Development thresholds that trigger a Type II or Type III review are set to low to allow for the flexibility under both the CUMP and IMP processes.

Both conditional use master plans and impact master plans make it difficult for institutions to respond to constantly changing demands. These demands may be the result of changes in the industry, unexpected funding opportunities or even requests from neighborhood representatives. Institutions must be nimble to successfully take advantage of opportunities as they present themselves.

Institutions seek a sense of certainty that is not at the discretion of hearings officer or recurring review process.

Institutions are quite different from each other, particularly the differences between hospitals and colleges. It is likely that more than a single set of regulatory standards will be necessary to meet the needs of the different institutions and their surrounding neighborhoods.

In this regard the current process succeeds. It may be burdensome but issues are big and thorough analysis needed. Improvements might include a longer vesting period, limiting consideration to new development and those buildings and activities that are proposed to change.

The actual design of individual buildings, particularly those located towards the interior of a campus are of lesser concern to neighbors than are the related parking, traffic and other spillover impacts such as lighting and noise. More flexibility in the core is an achievable and desired objective.

Buildings at the periphery of a campus are of interest to the surrounding neighborhood. Blank walls and parking structures present a hostile edge. Opportunities exist for land use, building design, orientation and landscaping to contribute to an improved presence on the street.

Broader public outreach including better public notice would improve the review process. Some Neighborhood Associations are not reflective of the larger neighborhood sentiment. An activist neighborhood association can obstruct campus upgrades that are more broadly supported by the community while some neighborhood associations are viewed as captured by the institution.

Participants indicated that they would benefit from a better understanding of what our obligations and parameters are under state law.

Much has been said about the (negative) impacts of institutions on their surrounding neighborhoods but little is said regarding the positive impact such institutions bring such as open space, access to community facilities and programs not to mention jobs and services. The conditional use process does not recognize these contributions. Appeals turn into what is fundamentally a political process when a development standards based review would be more transparent.

4. Project Schedule, Future Meetings, Conduct of Business 

The Advisory Group will meet approximately once every two months through the spring and summer in order to help develop and provide input on any proposed zoning map or zoning code changes. Subsequently, a staff recommendation together with any alternative positions expressed by the advisory group will be presented to the Planning and Sustainability Commission and finally to the City Council at the end of 2014 for their consideration and adoption.

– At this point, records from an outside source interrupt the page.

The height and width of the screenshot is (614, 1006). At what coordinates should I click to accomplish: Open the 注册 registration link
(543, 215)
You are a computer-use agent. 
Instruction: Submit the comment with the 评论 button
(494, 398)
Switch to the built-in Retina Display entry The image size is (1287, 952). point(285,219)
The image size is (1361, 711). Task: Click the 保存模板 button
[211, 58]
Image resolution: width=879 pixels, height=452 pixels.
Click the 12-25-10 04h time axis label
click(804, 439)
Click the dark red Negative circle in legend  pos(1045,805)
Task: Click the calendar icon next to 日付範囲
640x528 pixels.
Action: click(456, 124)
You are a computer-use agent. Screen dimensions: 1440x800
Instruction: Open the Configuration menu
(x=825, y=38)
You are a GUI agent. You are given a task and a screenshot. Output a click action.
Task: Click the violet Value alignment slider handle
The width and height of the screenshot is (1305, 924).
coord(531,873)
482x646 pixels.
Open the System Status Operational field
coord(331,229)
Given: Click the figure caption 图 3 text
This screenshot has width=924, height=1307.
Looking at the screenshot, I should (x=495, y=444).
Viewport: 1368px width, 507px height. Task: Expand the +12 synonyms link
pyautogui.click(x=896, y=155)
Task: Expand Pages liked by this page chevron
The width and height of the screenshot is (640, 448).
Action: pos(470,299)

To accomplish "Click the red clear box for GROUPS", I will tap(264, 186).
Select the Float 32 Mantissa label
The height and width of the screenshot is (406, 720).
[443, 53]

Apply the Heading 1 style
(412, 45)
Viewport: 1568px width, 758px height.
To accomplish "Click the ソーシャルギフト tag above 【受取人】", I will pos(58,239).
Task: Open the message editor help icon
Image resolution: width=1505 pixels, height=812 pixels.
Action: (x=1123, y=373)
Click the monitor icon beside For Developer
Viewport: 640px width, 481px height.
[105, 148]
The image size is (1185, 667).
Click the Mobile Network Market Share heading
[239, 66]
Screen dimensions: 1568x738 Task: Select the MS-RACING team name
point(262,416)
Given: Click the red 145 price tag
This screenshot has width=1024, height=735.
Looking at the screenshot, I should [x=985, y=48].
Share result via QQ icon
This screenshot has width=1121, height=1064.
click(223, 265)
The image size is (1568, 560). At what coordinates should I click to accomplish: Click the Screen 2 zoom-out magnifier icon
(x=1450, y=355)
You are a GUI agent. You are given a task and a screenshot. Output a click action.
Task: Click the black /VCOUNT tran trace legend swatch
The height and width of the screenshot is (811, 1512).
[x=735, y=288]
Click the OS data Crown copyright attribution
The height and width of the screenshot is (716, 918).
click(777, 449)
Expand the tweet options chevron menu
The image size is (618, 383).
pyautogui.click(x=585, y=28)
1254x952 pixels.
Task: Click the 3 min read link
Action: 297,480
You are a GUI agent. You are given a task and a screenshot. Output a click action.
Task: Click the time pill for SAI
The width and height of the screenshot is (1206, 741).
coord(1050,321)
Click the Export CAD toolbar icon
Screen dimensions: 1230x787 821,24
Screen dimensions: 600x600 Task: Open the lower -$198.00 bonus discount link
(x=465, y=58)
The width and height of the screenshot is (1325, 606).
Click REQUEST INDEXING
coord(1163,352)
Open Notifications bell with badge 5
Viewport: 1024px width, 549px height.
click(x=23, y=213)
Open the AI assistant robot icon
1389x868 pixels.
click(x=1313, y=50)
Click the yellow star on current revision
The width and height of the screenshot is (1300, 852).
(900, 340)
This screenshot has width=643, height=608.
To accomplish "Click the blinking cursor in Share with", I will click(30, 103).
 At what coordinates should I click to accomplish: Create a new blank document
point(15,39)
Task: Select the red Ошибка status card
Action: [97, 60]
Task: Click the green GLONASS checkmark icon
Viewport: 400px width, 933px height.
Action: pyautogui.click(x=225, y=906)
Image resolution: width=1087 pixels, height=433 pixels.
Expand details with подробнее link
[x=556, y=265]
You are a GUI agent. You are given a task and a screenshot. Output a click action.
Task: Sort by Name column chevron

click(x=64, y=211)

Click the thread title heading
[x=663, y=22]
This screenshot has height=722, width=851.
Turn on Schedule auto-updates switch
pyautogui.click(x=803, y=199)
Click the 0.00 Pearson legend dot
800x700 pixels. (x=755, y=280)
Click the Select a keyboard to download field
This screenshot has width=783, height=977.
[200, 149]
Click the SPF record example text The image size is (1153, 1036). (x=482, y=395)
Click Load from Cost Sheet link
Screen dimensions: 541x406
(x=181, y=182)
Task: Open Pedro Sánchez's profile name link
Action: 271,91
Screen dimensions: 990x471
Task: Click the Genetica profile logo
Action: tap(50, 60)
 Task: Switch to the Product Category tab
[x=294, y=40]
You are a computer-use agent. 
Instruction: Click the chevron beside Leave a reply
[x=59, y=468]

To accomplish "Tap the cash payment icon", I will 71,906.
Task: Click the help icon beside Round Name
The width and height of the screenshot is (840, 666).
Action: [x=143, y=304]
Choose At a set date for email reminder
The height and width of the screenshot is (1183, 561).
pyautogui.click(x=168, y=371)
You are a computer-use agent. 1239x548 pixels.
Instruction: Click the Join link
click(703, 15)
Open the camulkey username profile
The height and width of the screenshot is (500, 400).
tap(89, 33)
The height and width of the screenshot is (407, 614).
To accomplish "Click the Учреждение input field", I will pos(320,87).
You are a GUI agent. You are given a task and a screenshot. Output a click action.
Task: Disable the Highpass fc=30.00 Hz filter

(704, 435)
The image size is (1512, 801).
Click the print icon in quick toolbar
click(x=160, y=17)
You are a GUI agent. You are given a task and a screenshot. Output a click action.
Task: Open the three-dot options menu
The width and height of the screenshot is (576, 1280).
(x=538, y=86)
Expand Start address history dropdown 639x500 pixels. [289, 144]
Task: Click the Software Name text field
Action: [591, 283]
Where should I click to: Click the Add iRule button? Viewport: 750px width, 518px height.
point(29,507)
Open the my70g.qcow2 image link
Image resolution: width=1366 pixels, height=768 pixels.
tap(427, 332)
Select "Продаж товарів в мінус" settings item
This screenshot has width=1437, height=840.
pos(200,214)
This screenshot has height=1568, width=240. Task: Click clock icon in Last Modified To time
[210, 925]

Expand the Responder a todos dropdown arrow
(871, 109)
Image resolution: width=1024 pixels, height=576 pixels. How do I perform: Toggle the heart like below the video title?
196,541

Meeting packets will be sent out in advance of each meeting. A project website will also be maintained throughout the project which will contain the background and advisory group meeting materials.

John Cole is available to meet with advisory group members individually in between meetings to answer any questions you may have or to take input between meetings.

Staff will prepare additional materials on the existing campus institutions, issues surrounding their current development approvals and the alternative regulatory structures currently available to hospitals and colleges in the City of Portlandfor our next meeting on February 13th. Staff anticipates that the PAG will complete the discussion of Existing Conditions, Need and Opportunities at this meeting and begin to explore alternative regulatory strategies.